There were quite a few American Depository Receipts (ADRs) for Israel-based companies on the list last week, as well as a lot of U.S. retailers and apparel wholesalers. J Crew Group Inc. (NYSE: JCG) surged to a big new one-year high on Thursday, up 15%, as did shoemaker Skechers USA Inc. (NYSE: SKX), up 14%; and Brown Shoe Co.  Inc. (NYSE: BWS), up 3% to a new high. Another new high, with an 18% gain, was recorded by HNI Corp. (NYSE: HNI), which makes office furniture. And of course you know about Amazon.com Inc. (NYSE: AMZN).

What happened to the missing-in-action consumer that the bears have complained about?

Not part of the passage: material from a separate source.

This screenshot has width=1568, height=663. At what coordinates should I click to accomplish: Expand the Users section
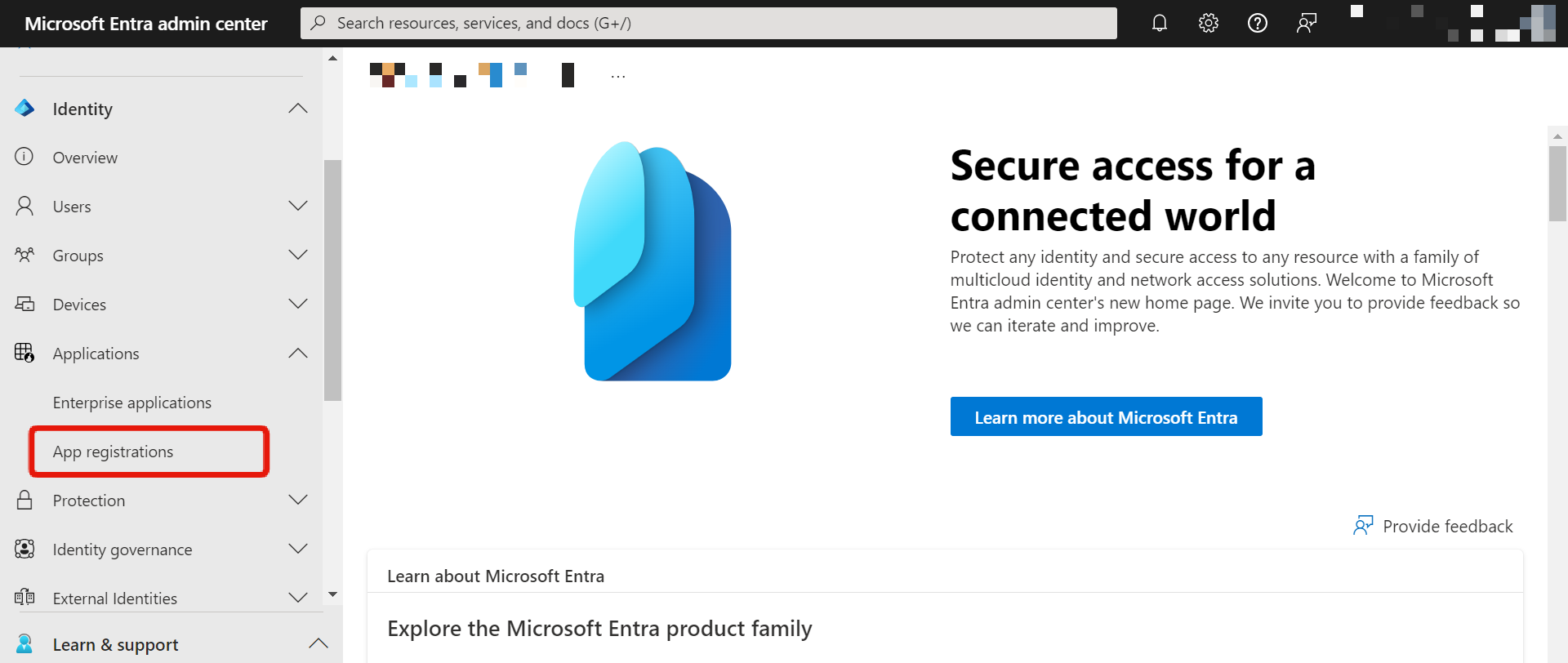[x=298, y=206]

Makes you wonder. 

In the financial-services area, new highs were hit on strong earnings reports by Morgan Stanley (NYSE: MS), The Travelers Cos. Inc. (NYSE: TRV) and Raymond James Financial Inc. (NYSE: RJF)

This is not a small matter: It takes a lot of buying power to move stocks like this up to new highs. 

Institutions are coming on board the financials in a big way, validating our point of view – expressed for the past six months – that the Standard & Poor's 500 Index is likely headed to the 1,200 area, which is where stocks were trading when Lehman Brothers Holdings Inc. (OTC: LEHMQ) collapsed and the most acute phase of the financial crisis began last year. The more often we see days like Thursday – where stocks surge following the most minor of dips – the more likely this is likely to happen.

Retailing Rebound is for Real

I realize it's a little bizarre to see retailers performing so well, but all the data that I see supports this move at the most fundamental level. Analysts at ISI Group in New York have done a weekly survey of retailers for two decades. They reported last Monday that over the prior two weeks, their retailer survey results have surged 15%. U.S. retailers are even doing better than ISI's surveys of Chinese sales.

They believe it's likely that chain-store sales, after rising 0.1% year-over-year in September, will rise by a much more than expected 3% in October. And because chain-store sales plunged month-over-month in November and December last year, they're on track to rise 6% year-over-year in December this year – which is way more than expected. Keep in mind that in September, they were already up 5% from their December 2008 low.

ISI reports that there is a correlation of 88% between holiday sales and stock-market performance. The S&P 500 is now up 4% from September, which suggests that holiday sales will advance at a 5% quarter-over-quarter annualized rate.

How can that happen with employment trends so rotten? Well, maybe they're not so rotten. Data continues to show improvement, with temp employment company surveys, manufacturing employment surveys and the Empire State manufacturing reports all moving higher in the past three weeks.

As ISI points out, keep the chronology in mind: At the worst of the recent recession, there were fears of a depression. So companies cut employment more than the gross domestic product (GDP) decline suggested was necessary. If conditions keep improving, managements are likely to feel compelled to lift hiring more than normal. Employment is already increasing in six major economies outside the United States, including Japan, Canada, Korea and Brazil.

Considering that declines have been moderating by around 100,000 jobs per month, ISI analysts say, figure that jobs will decline by 163,000 in October and 63,000 in November, followed perhaps by 37,000 in December and 137,000 in January.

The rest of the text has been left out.